Role & Responsibilities:
- Collaborate in defining the overall architecture of the solution. This includes knowledge of modern Enterprise Data Warehouse and Data Lakehouse architectures that implement Medallion or Lamda architectures
- Design, develop, test, and deploy processing modules to implement data-driven rules using SQL, Stored Procedures, and Pyspark.
- Understands and owns data product engineering deliverables relative to a CI-CD pipeline and standard devops practices and principles
- Build and optimize data pipelines on platforms like Databricks, SQL Server, or Azure Data Fabric.
Hard Skills - Must have:
- Current knowledge of an using modern data tools like (Databricks,FiveTran, Data Fabric and others); Core experience with data architecture, data integrations, data warehousing, and ETL/ELT processes
- Applied experience with developing and deploying custom whl and or in session notebook scripts for custom execution across parallel executor and worker nodes
- Applied experience in SQL, Stored Procedures, and Pysparkbased on area of data platform specialization.
- Strong knowledge of cloud and hybrid relational database systems, such as MS SQL Server, PostgresSQL, Oracle, Azure SQL, AWS RDS, Auroraor a comparable engine.
- Strong experience with batch and streaming data processing techniques and file compactization strategies.
Hard Skills - Nice to have/It's a plus:
- Automation experience with CICD pipelines to support deployment and integration workflows including trunk-based development using automation services such as Azure DevOps, Jenkins, Octopus.
- Advanced proficiency in Pyspark for advanced data processing tasks.
- Advance proficiency in spark workflow optimization and orchestration using tools such as Asset Bundles or DAG (Directed Acyclic Graph) orchestration.

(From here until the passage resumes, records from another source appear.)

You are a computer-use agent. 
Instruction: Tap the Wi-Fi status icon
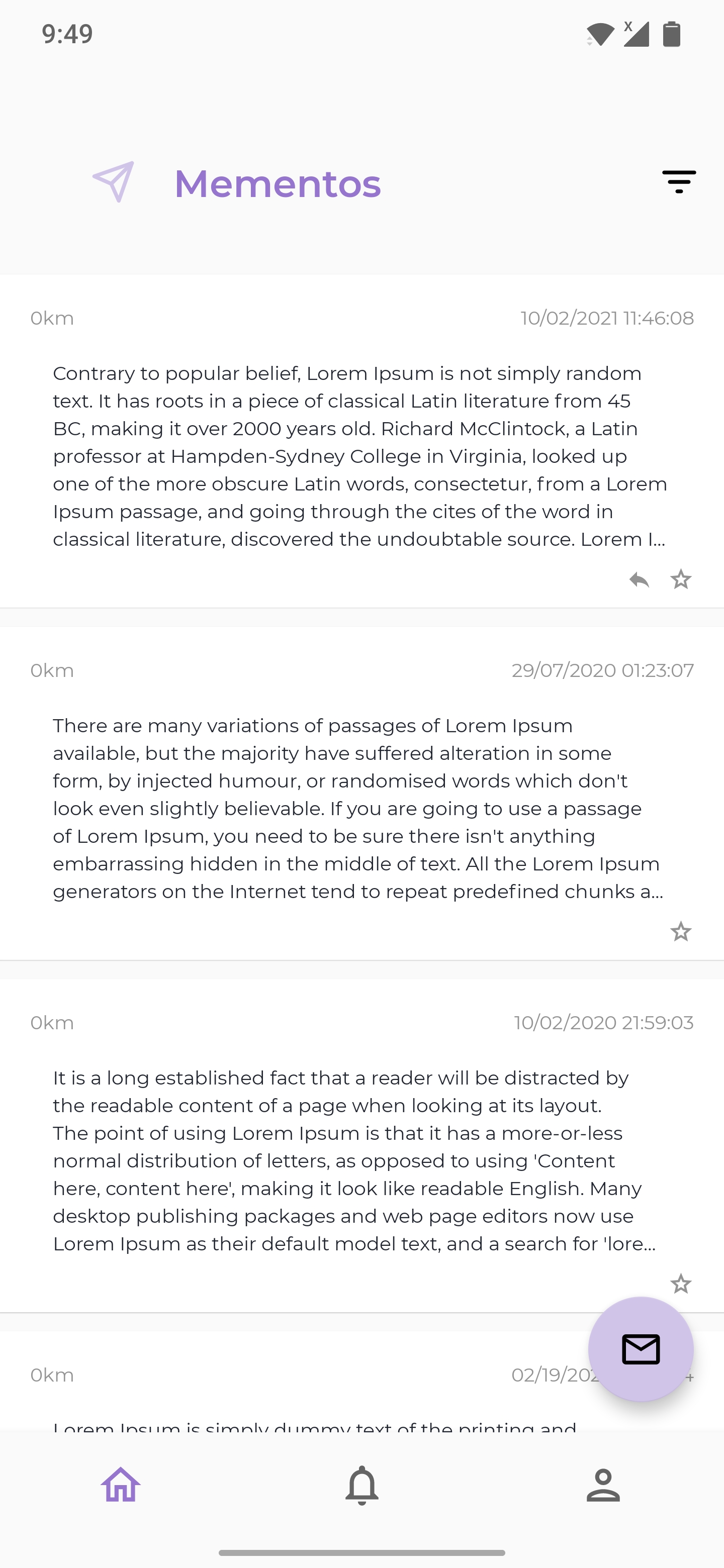click(x=600, y=34)
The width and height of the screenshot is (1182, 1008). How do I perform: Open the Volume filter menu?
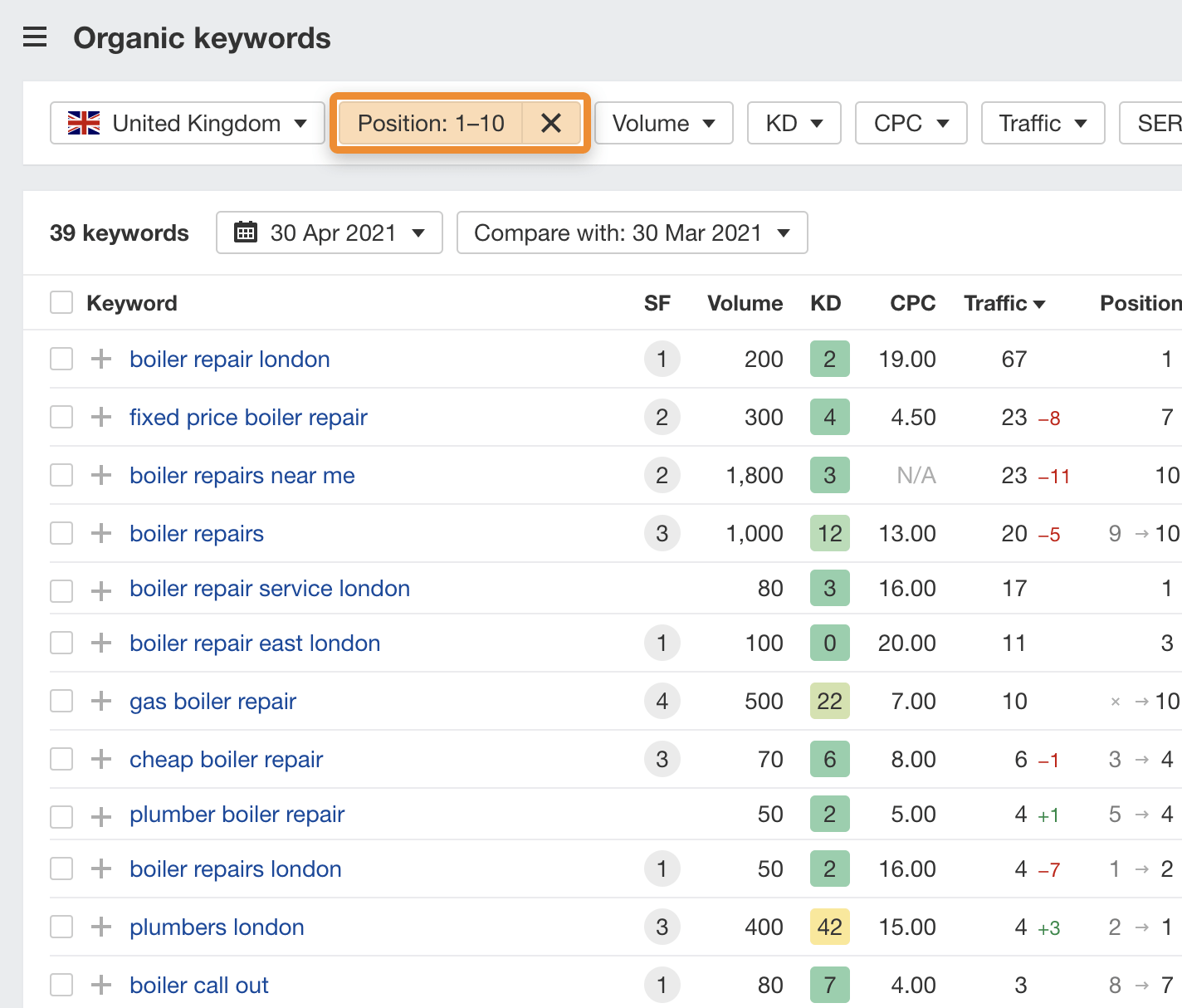point(663,124)
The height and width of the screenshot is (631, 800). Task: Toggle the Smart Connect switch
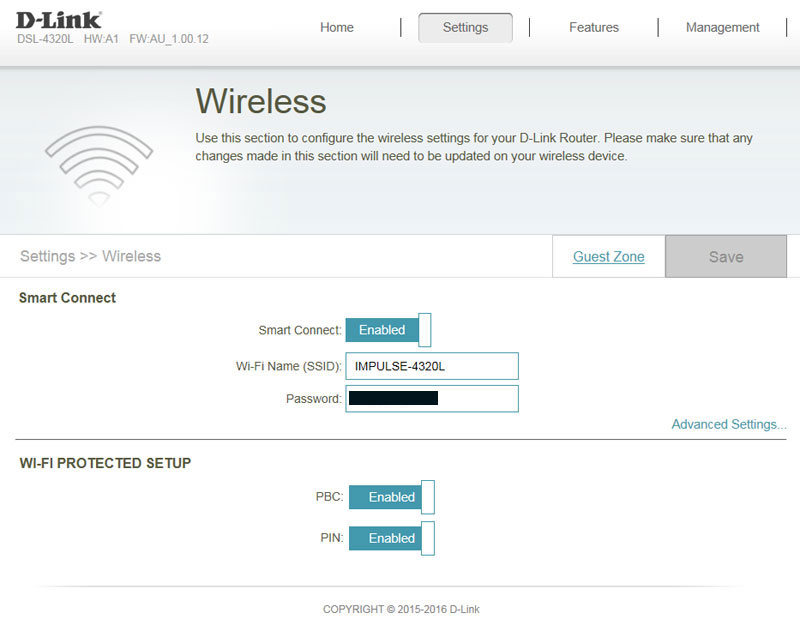click(388, 330)

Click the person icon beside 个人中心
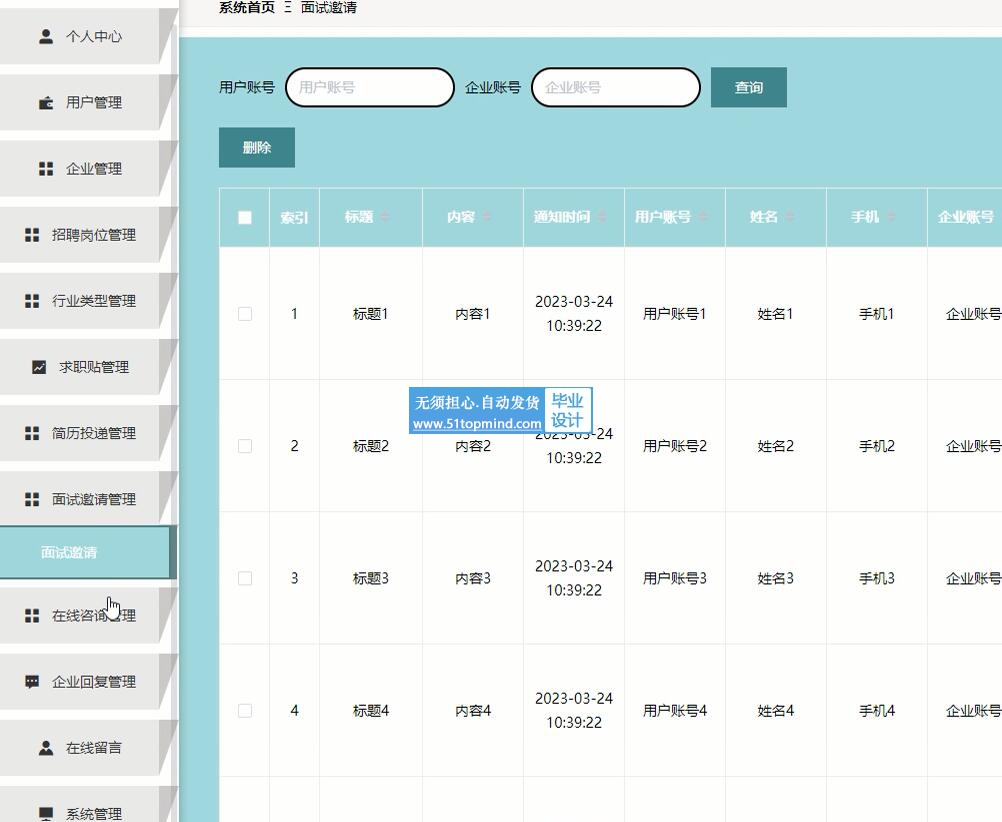pos(46,37)
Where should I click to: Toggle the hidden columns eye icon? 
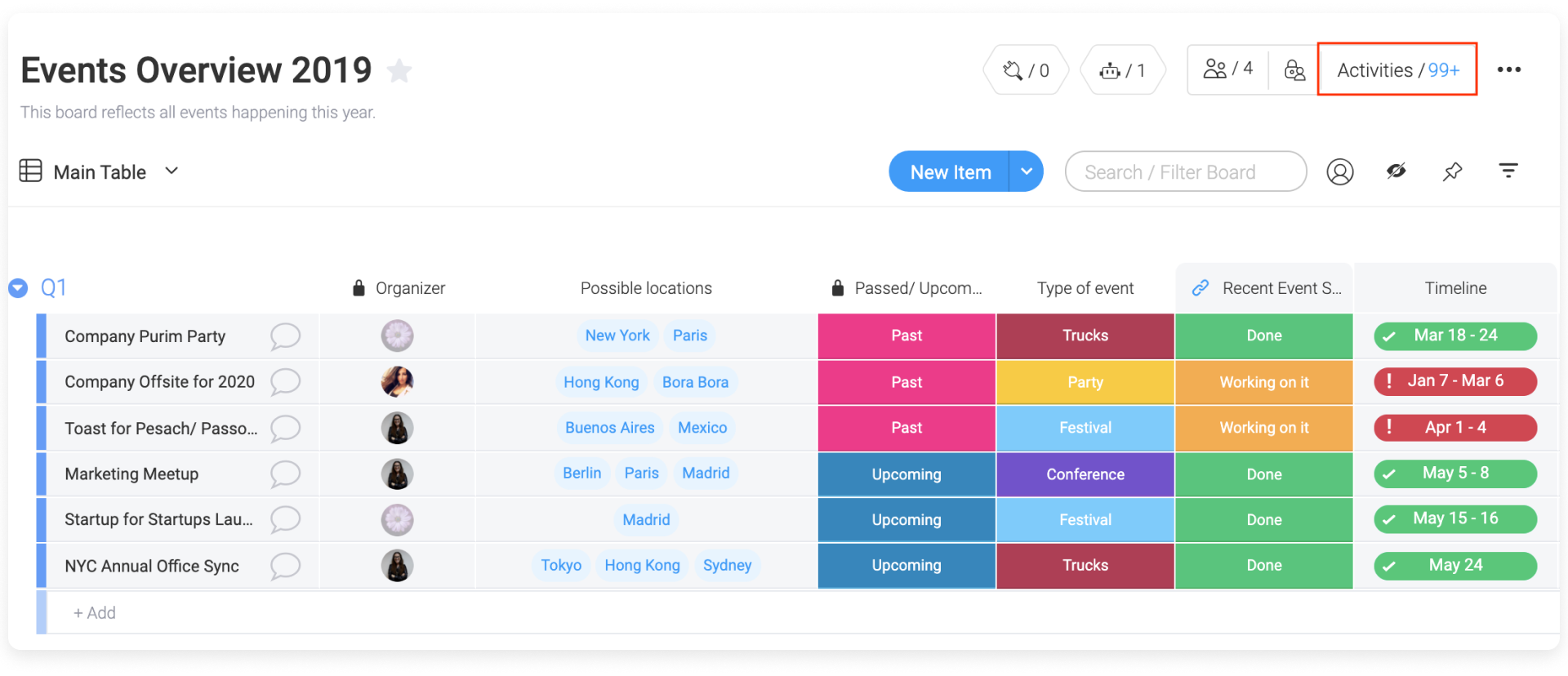click(1396, 171)
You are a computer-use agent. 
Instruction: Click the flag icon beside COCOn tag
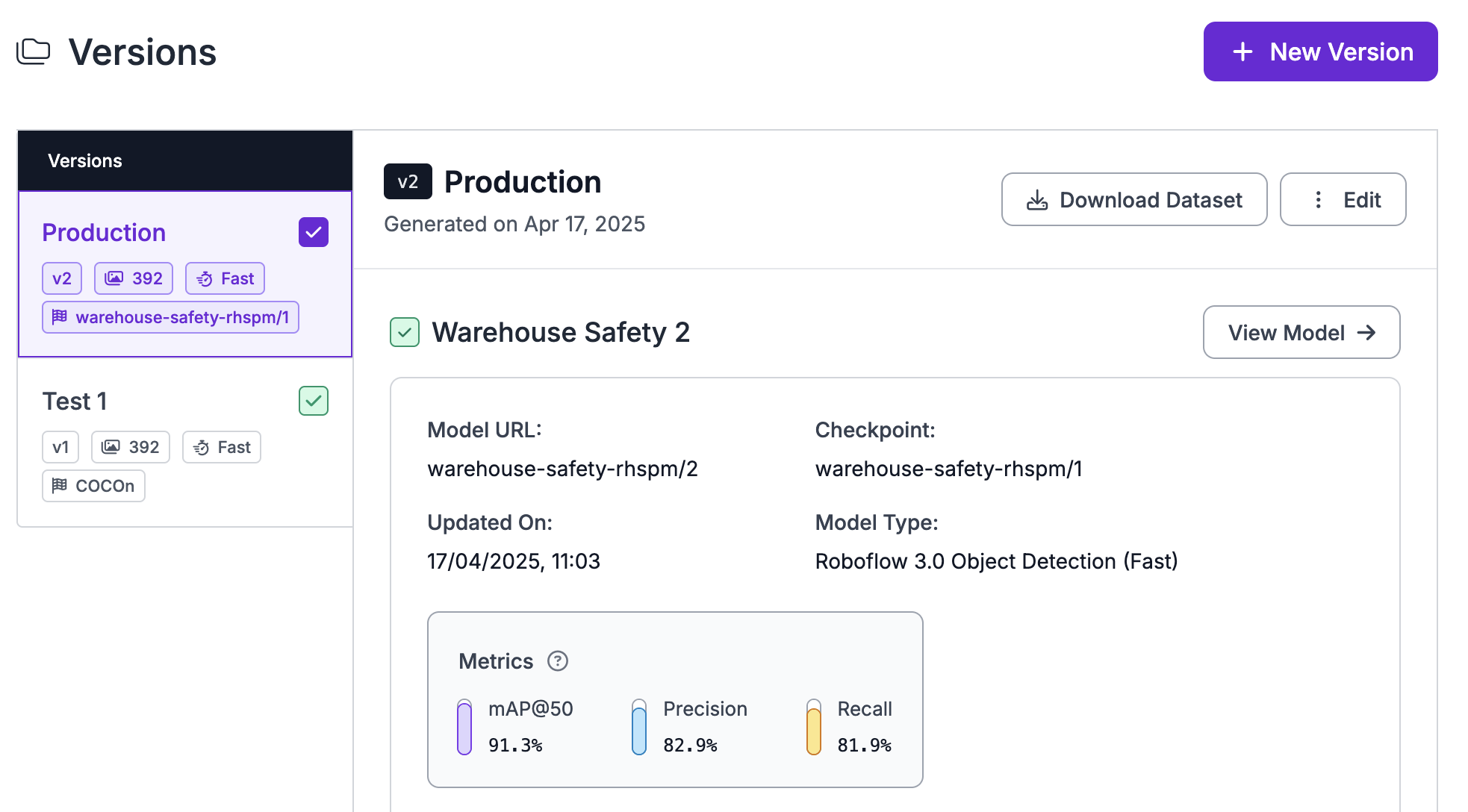(60, 486)
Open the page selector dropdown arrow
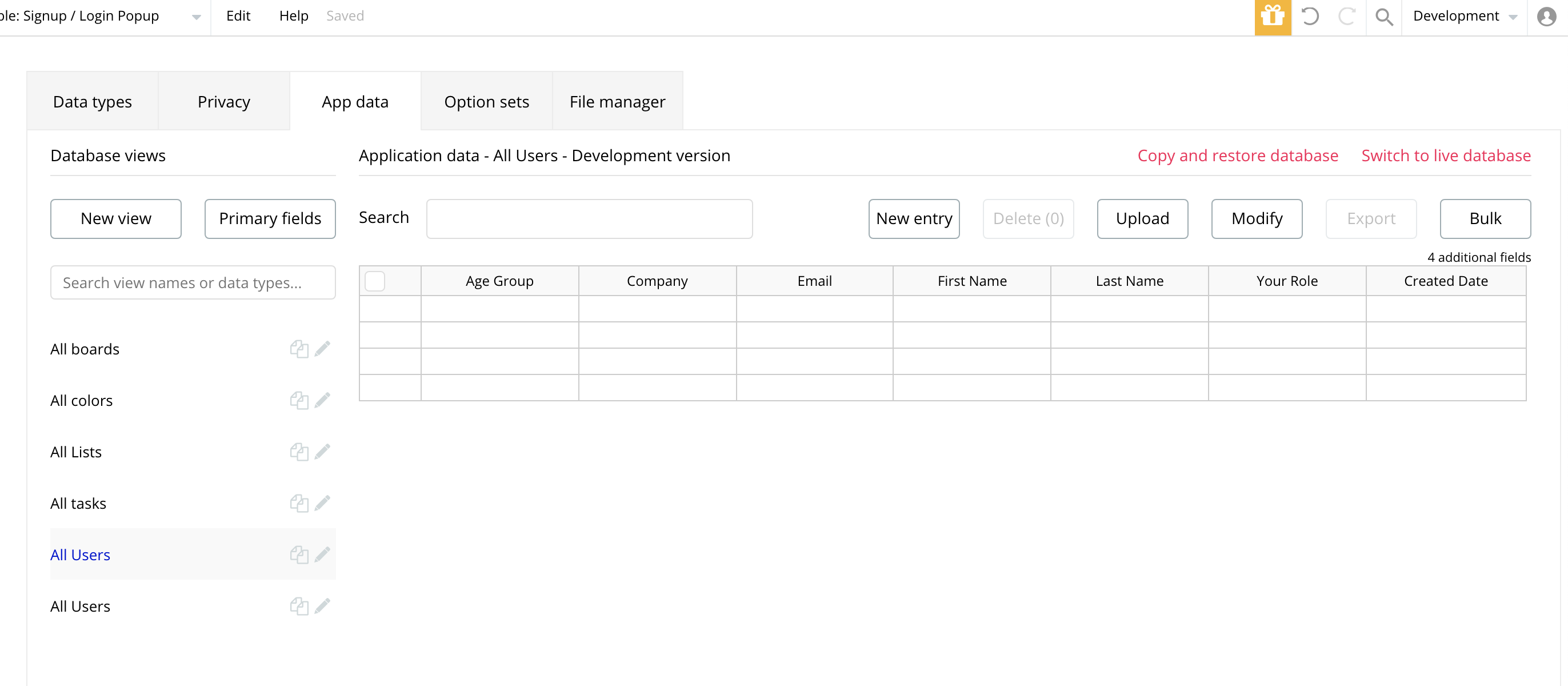Viewport: 1568px width, 686px height. (196, 17)
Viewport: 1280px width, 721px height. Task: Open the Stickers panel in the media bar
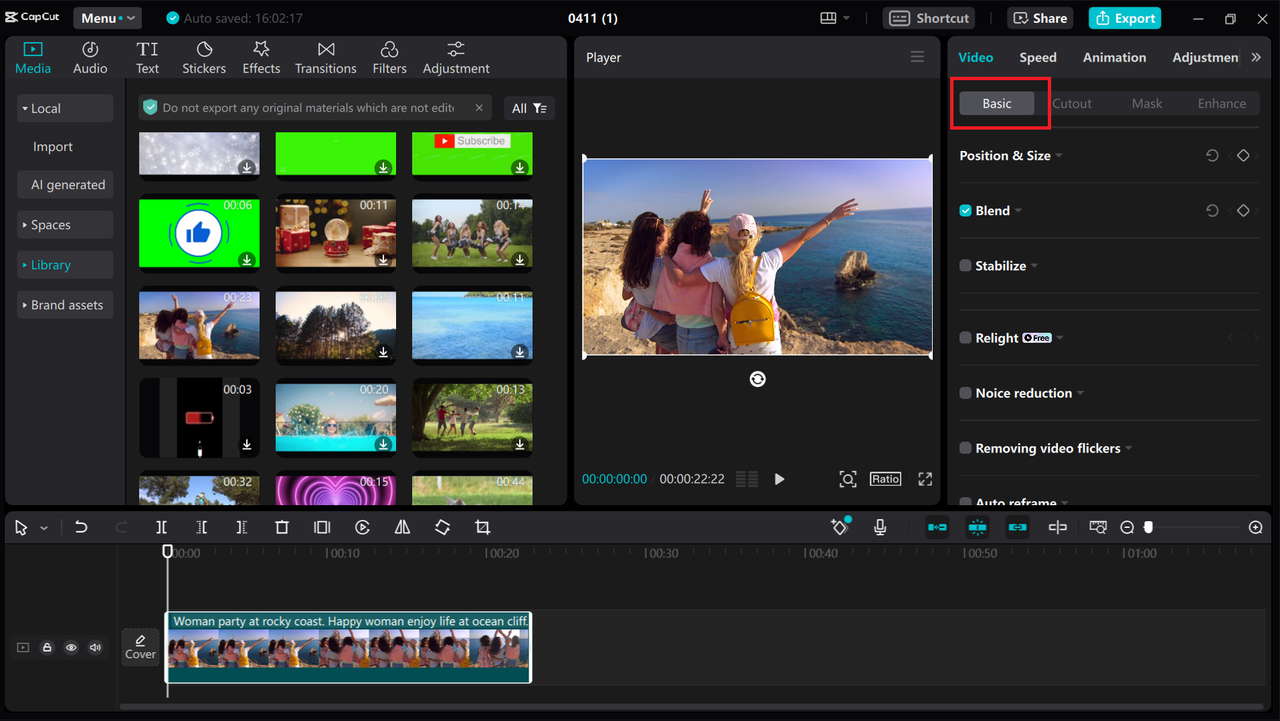click(203, 56)
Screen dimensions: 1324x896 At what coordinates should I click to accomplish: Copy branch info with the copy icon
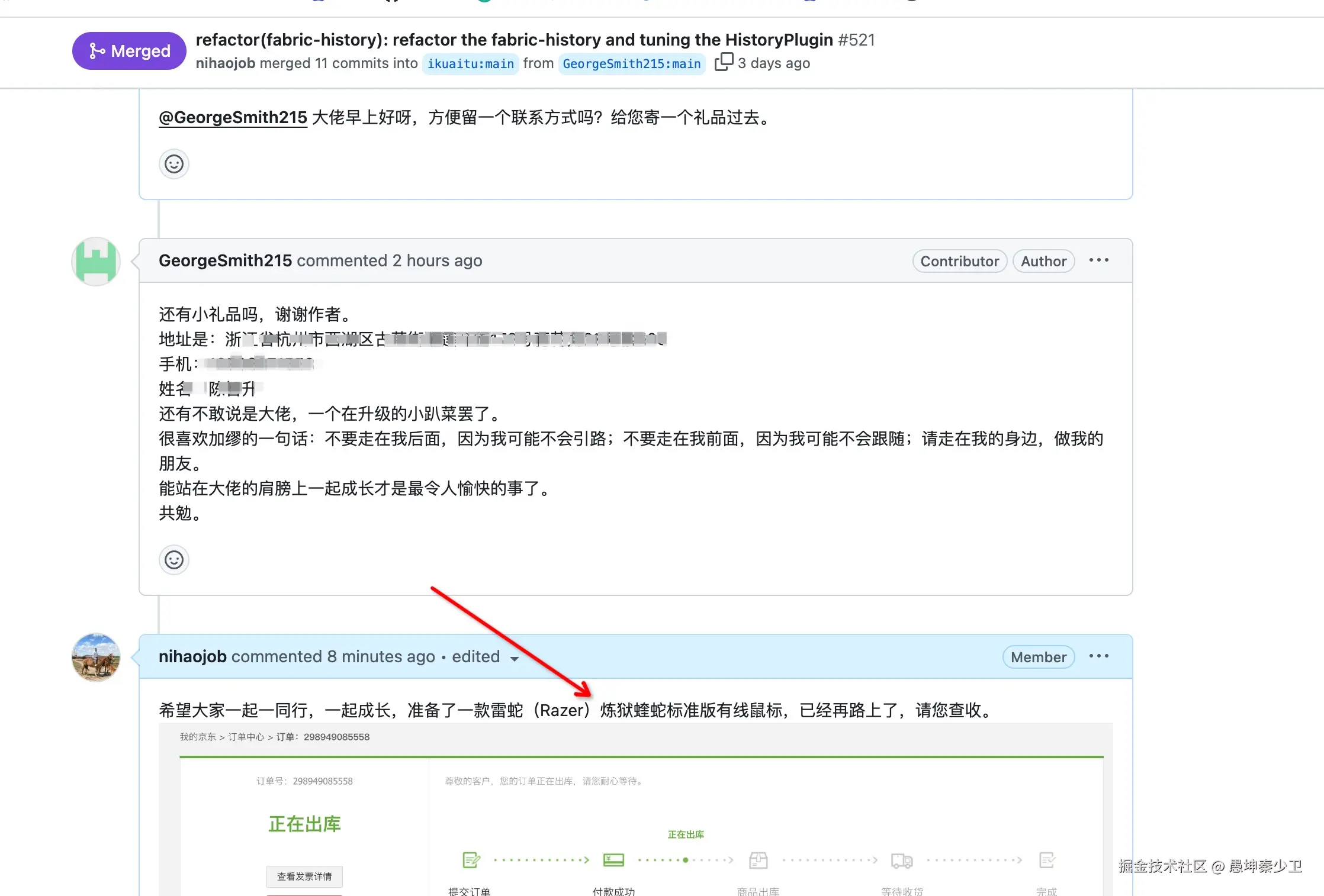click(724, 62)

Soft Skills / Business Specific Skills:
- Ability to identify, troubleshoot, and resolve complex data issues effectively.
- Strong teamwork, communication skills and intellectual curiosity to work collaboratively and effectively with cross-functional teams.
- Commitment to delivering high-quality, accurate, and reliable data products solutions.
- Willingness to embrace new tools, technologies, and methodologies.
- Innovative thinker with a proactive approach to overcoming challenges.